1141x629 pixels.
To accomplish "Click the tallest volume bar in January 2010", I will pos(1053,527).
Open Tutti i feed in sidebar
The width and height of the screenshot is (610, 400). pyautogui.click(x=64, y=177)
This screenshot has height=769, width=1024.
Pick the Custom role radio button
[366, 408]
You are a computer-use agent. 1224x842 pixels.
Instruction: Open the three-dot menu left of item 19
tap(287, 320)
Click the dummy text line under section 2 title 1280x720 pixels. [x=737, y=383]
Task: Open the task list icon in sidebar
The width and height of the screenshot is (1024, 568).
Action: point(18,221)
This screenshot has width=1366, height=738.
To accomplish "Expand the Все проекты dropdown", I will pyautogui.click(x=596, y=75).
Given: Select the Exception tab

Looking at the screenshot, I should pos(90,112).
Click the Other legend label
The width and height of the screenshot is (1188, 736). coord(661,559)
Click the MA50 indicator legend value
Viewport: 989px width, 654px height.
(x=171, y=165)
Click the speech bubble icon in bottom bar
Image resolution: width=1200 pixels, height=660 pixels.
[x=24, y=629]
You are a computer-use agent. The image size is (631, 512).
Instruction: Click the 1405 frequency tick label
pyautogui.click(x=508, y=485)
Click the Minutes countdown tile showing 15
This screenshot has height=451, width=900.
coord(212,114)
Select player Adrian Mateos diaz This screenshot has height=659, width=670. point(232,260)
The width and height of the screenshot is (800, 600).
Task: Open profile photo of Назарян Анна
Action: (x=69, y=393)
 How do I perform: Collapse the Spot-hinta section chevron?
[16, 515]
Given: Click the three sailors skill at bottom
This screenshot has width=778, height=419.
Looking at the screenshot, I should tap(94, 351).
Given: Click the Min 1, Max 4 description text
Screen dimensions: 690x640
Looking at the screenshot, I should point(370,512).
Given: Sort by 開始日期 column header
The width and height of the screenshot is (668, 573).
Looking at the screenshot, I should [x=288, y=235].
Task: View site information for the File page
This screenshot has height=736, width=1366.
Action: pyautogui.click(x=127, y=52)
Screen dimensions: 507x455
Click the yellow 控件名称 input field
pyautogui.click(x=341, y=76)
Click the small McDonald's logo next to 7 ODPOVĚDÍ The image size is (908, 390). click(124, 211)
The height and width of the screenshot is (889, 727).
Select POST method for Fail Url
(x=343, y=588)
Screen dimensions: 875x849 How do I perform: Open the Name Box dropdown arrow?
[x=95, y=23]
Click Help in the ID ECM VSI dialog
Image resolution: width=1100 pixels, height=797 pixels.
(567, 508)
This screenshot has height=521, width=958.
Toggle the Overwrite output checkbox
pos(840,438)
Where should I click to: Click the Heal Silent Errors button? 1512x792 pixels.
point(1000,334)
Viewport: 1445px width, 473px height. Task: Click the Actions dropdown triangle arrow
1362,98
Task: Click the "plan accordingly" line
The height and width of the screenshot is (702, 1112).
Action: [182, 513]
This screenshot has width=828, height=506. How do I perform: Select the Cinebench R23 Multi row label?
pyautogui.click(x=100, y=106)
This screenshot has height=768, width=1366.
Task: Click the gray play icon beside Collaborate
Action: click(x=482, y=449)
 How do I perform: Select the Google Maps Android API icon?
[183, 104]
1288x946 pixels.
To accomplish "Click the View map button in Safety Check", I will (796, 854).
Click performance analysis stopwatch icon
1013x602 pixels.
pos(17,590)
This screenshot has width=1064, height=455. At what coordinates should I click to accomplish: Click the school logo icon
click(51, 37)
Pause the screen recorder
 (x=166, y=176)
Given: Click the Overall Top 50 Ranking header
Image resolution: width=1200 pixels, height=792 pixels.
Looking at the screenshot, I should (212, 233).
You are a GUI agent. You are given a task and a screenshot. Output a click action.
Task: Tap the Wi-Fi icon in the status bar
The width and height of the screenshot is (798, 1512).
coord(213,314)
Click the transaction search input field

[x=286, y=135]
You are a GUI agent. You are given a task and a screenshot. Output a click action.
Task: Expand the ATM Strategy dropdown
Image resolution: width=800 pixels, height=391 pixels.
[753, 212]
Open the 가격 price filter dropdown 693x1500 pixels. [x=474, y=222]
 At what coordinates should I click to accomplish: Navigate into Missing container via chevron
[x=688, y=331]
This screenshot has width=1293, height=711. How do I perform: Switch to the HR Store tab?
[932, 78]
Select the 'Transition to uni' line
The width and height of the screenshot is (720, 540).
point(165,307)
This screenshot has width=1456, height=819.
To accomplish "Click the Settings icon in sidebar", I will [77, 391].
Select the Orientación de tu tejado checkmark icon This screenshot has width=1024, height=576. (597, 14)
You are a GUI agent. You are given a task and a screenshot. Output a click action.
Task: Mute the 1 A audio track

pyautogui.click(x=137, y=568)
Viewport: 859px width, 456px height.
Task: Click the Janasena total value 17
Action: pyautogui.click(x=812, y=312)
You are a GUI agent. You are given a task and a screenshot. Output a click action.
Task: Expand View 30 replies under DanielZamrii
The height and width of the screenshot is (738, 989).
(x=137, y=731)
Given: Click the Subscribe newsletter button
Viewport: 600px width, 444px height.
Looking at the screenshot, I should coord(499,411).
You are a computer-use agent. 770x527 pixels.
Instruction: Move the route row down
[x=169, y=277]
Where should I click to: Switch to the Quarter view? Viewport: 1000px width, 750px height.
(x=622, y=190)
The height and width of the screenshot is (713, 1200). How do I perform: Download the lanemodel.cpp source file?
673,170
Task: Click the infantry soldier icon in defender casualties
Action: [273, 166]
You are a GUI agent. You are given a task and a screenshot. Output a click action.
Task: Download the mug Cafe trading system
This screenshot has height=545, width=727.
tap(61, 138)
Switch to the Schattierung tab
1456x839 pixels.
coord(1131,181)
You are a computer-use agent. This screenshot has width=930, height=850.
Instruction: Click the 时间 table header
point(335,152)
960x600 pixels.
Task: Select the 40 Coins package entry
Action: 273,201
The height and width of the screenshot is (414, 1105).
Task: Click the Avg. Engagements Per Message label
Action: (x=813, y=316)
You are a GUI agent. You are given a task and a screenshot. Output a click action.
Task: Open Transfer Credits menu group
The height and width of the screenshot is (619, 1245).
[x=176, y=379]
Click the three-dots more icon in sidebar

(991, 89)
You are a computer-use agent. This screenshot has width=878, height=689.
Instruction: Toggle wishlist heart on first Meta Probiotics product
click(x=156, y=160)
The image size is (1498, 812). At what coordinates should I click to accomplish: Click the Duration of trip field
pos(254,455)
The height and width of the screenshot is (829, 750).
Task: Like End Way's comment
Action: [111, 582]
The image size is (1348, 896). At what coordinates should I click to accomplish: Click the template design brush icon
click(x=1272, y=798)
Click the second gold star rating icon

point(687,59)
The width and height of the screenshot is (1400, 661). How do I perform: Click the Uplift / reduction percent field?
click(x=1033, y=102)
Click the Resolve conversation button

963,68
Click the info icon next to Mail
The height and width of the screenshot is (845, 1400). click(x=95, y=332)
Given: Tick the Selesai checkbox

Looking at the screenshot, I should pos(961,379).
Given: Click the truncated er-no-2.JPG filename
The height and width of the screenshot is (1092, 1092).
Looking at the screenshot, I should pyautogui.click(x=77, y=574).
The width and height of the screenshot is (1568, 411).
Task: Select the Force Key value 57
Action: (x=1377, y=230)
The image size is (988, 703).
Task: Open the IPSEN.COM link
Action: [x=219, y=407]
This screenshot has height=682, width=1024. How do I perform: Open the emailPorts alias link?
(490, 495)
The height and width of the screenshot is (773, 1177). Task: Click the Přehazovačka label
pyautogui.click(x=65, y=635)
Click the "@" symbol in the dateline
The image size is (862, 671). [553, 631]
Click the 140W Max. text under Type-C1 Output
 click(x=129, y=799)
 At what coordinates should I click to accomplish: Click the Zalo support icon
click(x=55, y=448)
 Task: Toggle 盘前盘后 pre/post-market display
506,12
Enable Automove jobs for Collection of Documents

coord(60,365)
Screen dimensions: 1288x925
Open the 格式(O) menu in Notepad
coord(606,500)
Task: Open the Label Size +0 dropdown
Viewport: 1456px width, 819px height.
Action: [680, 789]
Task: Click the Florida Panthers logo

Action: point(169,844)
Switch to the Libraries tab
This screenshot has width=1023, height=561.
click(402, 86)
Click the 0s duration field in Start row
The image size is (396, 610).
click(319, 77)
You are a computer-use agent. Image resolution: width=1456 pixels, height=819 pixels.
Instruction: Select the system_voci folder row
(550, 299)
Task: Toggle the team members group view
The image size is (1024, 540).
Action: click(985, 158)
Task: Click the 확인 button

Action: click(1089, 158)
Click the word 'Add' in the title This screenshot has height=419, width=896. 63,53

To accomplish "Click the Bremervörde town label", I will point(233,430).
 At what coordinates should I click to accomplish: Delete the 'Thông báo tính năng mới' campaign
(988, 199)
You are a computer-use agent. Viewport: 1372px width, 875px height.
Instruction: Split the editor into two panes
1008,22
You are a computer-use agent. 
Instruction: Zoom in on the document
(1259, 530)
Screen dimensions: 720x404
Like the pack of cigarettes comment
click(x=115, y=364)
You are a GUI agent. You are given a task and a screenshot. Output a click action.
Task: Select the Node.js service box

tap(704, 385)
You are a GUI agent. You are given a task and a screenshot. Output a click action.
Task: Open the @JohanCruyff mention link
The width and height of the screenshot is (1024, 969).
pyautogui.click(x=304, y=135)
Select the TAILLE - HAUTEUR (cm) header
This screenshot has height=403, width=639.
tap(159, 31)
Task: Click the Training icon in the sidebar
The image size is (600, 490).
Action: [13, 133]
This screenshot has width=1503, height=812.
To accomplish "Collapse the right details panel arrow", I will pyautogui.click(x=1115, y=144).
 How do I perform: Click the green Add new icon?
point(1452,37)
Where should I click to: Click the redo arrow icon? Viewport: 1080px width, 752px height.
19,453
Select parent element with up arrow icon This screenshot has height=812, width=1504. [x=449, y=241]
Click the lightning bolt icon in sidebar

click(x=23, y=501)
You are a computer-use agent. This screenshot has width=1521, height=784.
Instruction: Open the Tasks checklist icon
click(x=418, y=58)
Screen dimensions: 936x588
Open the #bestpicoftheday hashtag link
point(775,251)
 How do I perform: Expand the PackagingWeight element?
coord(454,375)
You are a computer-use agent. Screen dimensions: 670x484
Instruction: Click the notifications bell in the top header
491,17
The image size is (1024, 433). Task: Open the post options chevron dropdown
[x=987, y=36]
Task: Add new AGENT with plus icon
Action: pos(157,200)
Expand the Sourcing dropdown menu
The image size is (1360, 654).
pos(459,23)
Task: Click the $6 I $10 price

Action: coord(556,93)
★ ★ ★ ★
* **What you have to do**
What lines in the listing contain "title"? Copy them all.

* **Solution to this task**
Click the dummy text line under section 2 title 1280x720 pixels. [x=737, y=383]
Click the word 'Add' in the title This screenshot has height=419, width=896. 63,53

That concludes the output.